Abstract

A representative cause of multidrug resistance (MDR) is expression of the MDR gene (mdr1) and its product P-glycoprotein (P-gp). The function of P-gp is thought to be the extrusion of anticancer drugs from the cell against a concentration gradient. In acute myelogenous leukemia (AML), P-gp expression in leukemic blast cells at initial presentation has been reported to be 20% to 40%. The remission rate of acute leukemia patients is significantly lower in P-gp+ patients than in P-gp- patients. A significantly shorter survival and relapse-free survival in P-gp+ AML patients compared with P-gp- patients has been reported.

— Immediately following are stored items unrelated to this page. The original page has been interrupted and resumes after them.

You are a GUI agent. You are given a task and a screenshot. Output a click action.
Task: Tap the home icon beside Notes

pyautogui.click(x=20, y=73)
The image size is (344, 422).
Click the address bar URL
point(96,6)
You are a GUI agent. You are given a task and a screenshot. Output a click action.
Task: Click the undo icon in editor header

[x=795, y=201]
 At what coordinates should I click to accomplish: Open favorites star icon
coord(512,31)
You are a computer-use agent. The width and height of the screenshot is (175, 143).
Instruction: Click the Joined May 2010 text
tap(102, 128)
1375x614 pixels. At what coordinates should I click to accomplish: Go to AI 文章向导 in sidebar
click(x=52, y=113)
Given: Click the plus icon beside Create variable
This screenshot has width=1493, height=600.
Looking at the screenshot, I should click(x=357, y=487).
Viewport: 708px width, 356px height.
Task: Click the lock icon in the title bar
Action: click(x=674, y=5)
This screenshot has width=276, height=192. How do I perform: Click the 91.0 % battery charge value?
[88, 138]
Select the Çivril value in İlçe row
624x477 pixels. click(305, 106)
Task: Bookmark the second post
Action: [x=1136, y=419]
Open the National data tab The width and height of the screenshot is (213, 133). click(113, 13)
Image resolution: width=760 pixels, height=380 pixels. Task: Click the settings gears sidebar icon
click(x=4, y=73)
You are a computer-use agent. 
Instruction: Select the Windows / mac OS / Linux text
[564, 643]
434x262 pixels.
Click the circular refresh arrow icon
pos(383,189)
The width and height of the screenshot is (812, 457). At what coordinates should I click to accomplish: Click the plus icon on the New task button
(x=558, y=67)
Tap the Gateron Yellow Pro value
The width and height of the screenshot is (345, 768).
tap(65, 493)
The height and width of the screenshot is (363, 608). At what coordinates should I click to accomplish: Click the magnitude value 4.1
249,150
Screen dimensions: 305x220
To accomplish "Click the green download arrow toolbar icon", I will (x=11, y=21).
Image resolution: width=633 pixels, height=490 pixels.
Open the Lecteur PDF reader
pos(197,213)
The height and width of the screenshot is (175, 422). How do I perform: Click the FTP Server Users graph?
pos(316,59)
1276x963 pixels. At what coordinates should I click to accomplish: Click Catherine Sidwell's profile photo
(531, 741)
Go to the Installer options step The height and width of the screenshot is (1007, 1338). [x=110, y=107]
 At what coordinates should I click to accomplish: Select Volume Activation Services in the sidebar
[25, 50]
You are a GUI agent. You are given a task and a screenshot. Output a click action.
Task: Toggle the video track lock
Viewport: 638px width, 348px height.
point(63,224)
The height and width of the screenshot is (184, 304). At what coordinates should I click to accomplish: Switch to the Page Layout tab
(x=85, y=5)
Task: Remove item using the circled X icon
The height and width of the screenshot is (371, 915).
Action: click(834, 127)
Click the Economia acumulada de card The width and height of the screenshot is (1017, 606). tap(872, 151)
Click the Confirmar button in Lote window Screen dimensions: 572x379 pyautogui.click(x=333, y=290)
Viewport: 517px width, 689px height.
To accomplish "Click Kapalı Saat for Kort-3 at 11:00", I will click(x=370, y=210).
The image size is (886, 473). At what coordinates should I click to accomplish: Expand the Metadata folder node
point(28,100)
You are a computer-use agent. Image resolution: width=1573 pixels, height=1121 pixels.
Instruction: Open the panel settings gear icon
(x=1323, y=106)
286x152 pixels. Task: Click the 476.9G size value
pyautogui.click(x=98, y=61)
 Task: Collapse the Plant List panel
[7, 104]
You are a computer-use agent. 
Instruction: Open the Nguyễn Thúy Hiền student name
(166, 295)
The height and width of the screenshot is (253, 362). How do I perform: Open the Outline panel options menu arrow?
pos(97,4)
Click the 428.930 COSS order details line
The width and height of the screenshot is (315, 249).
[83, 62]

Intracellular daunorubicin/Rhodamine123 content in P-gp+ leukemic blast cells is significantly lower than in P-gp- leukemic blast cells. By using a leukemic blast colony assay, lowered sensitivity to the anticancer drug was revealed not only in leukemic blast cells but also in leukemic progenitors. One method to overcome MDR with a possibility of clinical application is to use drugs that interfere with the function of P-gp. The addition of MS-209 in vitro as an MDR-reversing agent significantly enhanced the intracellular daunorubicin/Rhodamine 123 accumulation and the retention of P-gp+ leukemic blast cells to a level similar to that of P-gp- blast cells. Recent clinical trials using MDR-reversing agents have demonstrated some encouraging results in P-gp+ patients but not in P-gp- patients.